Forum OpenACS Q&A: Re: Will Dr. OpenACS survive? Or why I stopped worrying and learned to love the .LRN consortium?

I’m a doctor and learned much of what I know about web programming through openACS (So maybe I’m one Dr. openACS :) ), but without .LRN I’m sure I would have lost interest by now. Why, because .LRN held the promise of the future and I hope it still does.

It is not my primary business so I don’t know how other communities work. But as I have stated before, it is my opinion that we should look into the community first. Although, there doesn’t seem to be any support for that, I still felt I had to say it one more time.

Suppose you would buy software from a company that would sell you this toolkit for $20,- , but without support (even a forum), and given the registered amount of bugs in the toolkit, would you buy if you had a goal other than programming you own custom system?

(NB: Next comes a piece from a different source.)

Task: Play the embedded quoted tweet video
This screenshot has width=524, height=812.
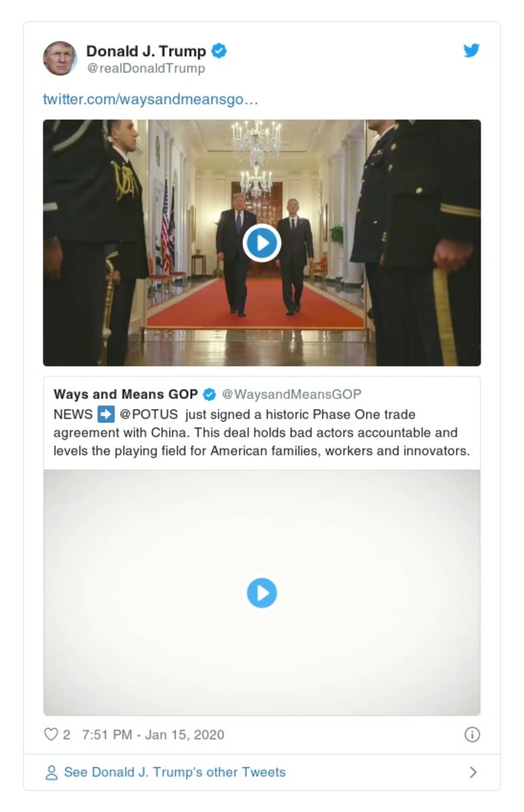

Bugs currently drive even talented programmers away, eventhough they are familiar with openACS.
What if you are the leader of a company with 8000 part-time employees what would you do if things didn’t work out? Hire a new set of full-time developers and not care why the 8000 aren’t productive (anymore)? Would it be useful to have a roadmap or to empty the bugtracker ? I’m not sure, but I feel management is needed more to keep developers than to gain new developers. Investing to keep customers is usually cheaper than to gain customers.